Fingerprint Core Point Detection Algorithm and Implementation

Resource Overview

Fingerprint Core Point Detection with Directional Field Analysis and Skeletonization Techniques

Detailed Documentation

Fingerprint core point detection serves as a critical preprocessing step in biometric identification systems. This technology locates core points (typically the central points with maximum ridge curvature) in fingerprint images by analyzing ridge characteristics, establishing the foundation for subsequent feature matching operations.

The core implementation comprises two key phases:

Directional Field Calculation Phase This stage computes the ridge orientation for each pixel in the fingerprint image using local gradient analysis or frequency-domain methods, forming a directional field matrix. Singular points (such as core points and delta points) manifest as abrupt change regions in the directional field. Preliminary candidate regions can be identified by analyzing directional field consistency or Poincaré index calculations. In code implementation, this typically involves using gradient operators (like Sobel filters) to compute orientation angles, followed by spatial averaging to create a coherent directional map.

Skeletonization Preprocessing Phase The Zhang-Suen classical thinning algorithm is applied to extract skeletons from binarized fingerprint images. This algorithm employs iterative erosion operations to remove boundary pixels while preserving single-pixel-width ridge skeletons. The implementation requires alternating between two sub-iteration patterns that examine different pixel neighborhoods, ensuring precise localization of central intersections in ridge topology during core point detection. The algorithm maintains connectivity while progressively thinning ridges to their central lines.

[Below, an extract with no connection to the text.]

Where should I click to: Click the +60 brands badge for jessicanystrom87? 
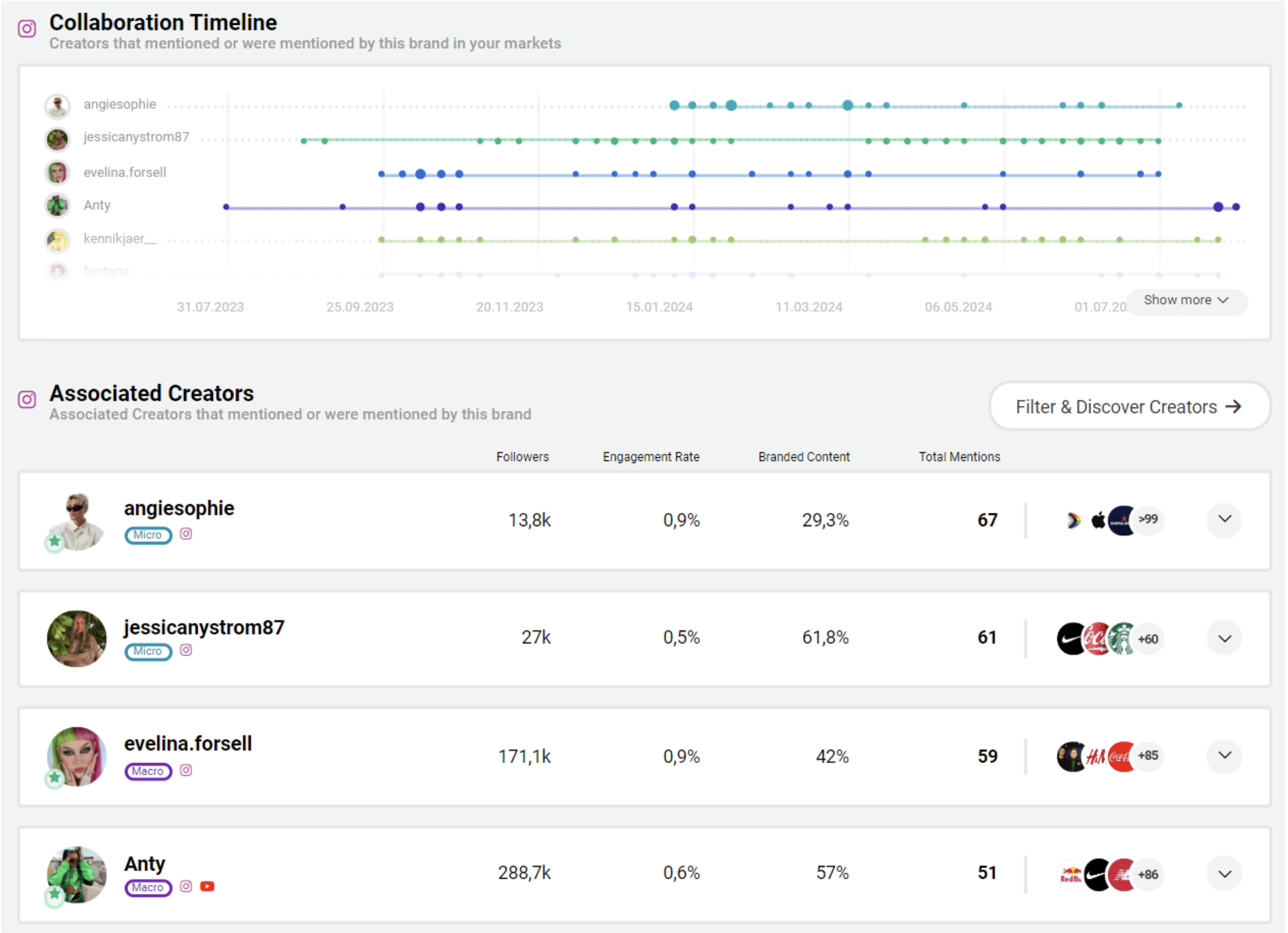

The technical highlight lies in the synergistic combination of directional field analysis and skeletonization processing: the directional field provides macroscopic ridge flow characteristics, while the skeletonized structure reveals microscopic topological features. Their integration effectively distinguishes genuine core points from pseudo-feature points caused by noise. Practical applications should incorporate confidence scoring mechanisms to eliminate false detections in low-quality image regions, often implemented through reliability thresholds based on directional coherence measures and skeleton connectivity checks.